Document CKAN Unicode handling.

ckan · Jun 6, 2016 · a0a8f68 · a0a8f68
1 parent 8e6aab9
commit a0a8f68
Show file tree

Hide file tree

Showing 3 changed files with 174 additions and 0 deletions.
diff --git a/doc/contributing/index.rst b/doc/contributing/index.rst
@@ -34,6 +34,7 @@ of contributions to CKAN:
    javascript
    python
    string-i18n
+   unicode
    testing
    frontend/index
 

diff --git a/doc/contributing/python.rst b/doc/contributing/python.rst
@@ -108,6 +108,19 @@ replacement field, for example::
 
 .. _new .format() method: http://docs.python.org/2/library/stdtypes.html#str.format
 
+
+Unicode handling
+----------------
+CKAN strives to only use Unicode internally (via the ``unicode`` type) and to
+convert to/from ASCII at the interface to other systems and libraries if
+necessary.
+
+.. seealso::
+
+   :doc:`unicode`
+     Details on Unicode handling in CKAN
+
+
 .. _docstrings:
 
 Docstrings

diff --git a/doc/contributing/unicode.rst b/doc/contributing/unicode.rst
@@ -0,0 +1,160 @@
+================
+Unicode handling
+================
+This document explains how Unicode and related issues are handled in CKAN.

───

According to the commit text above, how does CKAN aim to handle strings internally?

Record list ->
───

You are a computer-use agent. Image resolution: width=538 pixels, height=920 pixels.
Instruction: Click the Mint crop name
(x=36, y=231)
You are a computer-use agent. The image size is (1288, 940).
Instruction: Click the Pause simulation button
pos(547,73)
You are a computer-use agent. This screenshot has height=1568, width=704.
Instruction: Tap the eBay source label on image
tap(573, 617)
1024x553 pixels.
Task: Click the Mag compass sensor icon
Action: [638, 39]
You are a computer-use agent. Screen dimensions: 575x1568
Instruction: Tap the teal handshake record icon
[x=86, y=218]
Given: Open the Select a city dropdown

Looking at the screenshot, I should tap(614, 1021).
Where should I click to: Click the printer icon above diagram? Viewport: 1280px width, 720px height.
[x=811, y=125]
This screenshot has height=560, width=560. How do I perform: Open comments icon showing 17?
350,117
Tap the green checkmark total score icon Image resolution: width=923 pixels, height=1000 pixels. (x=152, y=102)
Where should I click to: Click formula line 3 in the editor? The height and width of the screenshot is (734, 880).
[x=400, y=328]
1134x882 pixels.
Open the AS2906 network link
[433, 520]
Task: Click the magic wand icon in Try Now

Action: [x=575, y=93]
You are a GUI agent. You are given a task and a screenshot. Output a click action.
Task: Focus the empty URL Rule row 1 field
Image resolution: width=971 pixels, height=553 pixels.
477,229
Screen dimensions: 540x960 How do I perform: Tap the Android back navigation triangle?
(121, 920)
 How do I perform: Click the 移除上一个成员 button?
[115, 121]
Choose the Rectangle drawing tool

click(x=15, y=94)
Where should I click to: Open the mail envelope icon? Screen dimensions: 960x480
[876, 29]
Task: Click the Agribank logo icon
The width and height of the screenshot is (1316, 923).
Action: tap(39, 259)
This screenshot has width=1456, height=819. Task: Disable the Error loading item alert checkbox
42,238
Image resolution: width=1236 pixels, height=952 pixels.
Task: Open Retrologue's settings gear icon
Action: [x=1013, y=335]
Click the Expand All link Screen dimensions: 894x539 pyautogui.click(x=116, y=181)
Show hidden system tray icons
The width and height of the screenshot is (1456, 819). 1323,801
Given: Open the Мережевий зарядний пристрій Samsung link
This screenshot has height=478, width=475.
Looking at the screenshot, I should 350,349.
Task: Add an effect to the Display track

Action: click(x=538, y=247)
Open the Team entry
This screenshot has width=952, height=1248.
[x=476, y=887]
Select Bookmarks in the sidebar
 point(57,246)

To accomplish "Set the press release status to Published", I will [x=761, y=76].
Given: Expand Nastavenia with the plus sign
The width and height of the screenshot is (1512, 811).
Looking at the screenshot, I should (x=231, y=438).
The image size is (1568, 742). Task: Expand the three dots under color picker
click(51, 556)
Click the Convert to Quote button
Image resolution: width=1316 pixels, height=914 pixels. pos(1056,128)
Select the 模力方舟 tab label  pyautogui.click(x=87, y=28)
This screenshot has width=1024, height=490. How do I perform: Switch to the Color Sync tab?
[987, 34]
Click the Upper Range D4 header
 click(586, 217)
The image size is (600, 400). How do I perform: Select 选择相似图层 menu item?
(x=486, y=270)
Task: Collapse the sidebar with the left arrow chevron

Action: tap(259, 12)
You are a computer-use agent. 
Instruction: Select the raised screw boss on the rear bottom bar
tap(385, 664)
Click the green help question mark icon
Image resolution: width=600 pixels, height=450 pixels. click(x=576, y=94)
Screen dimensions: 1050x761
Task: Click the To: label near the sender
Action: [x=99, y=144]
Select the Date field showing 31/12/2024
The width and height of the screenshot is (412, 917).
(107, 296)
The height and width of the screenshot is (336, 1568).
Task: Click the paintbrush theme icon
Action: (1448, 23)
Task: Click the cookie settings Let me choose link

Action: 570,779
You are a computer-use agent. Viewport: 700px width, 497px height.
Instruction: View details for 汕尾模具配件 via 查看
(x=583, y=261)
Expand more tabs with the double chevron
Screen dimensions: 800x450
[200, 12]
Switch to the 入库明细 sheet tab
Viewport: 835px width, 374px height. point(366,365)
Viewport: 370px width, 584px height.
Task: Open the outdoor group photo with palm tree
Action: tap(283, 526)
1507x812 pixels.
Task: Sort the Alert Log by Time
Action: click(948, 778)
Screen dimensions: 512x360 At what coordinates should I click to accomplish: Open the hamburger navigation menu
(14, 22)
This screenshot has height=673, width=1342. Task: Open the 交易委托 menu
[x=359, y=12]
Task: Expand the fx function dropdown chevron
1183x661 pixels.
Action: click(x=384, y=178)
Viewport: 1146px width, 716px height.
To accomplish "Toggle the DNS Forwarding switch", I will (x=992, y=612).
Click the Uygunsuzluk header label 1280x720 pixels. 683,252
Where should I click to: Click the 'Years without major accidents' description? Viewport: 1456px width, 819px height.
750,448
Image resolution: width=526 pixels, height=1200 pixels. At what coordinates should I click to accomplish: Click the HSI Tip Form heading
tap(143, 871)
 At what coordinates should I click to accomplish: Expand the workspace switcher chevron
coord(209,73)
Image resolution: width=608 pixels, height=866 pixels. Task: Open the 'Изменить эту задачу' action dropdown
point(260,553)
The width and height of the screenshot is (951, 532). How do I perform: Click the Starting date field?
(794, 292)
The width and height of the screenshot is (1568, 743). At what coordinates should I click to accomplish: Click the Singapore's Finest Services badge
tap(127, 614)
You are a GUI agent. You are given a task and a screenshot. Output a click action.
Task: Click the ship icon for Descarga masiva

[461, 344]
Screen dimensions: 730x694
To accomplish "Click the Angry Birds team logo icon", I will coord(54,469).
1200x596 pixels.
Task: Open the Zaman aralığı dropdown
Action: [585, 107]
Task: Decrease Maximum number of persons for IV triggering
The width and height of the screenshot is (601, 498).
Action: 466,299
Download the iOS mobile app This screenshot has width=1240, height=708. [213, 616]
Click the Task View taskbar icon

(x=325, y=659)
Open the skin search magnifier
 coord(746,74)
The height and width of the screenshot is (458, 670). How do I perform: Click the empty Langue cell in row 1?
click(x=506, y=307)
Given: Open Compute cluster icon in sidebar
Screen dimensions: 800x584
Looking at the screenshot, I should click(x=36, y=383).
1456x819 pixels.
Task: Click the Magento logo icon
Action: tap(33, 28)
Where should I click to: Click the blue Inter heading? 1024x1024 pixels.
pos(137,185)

───

Output of the task ->
CKAN strives to use only Unicode internally, via the unicode type, and to convert to or from ASCII at the interface to other systems and libraries if necessary.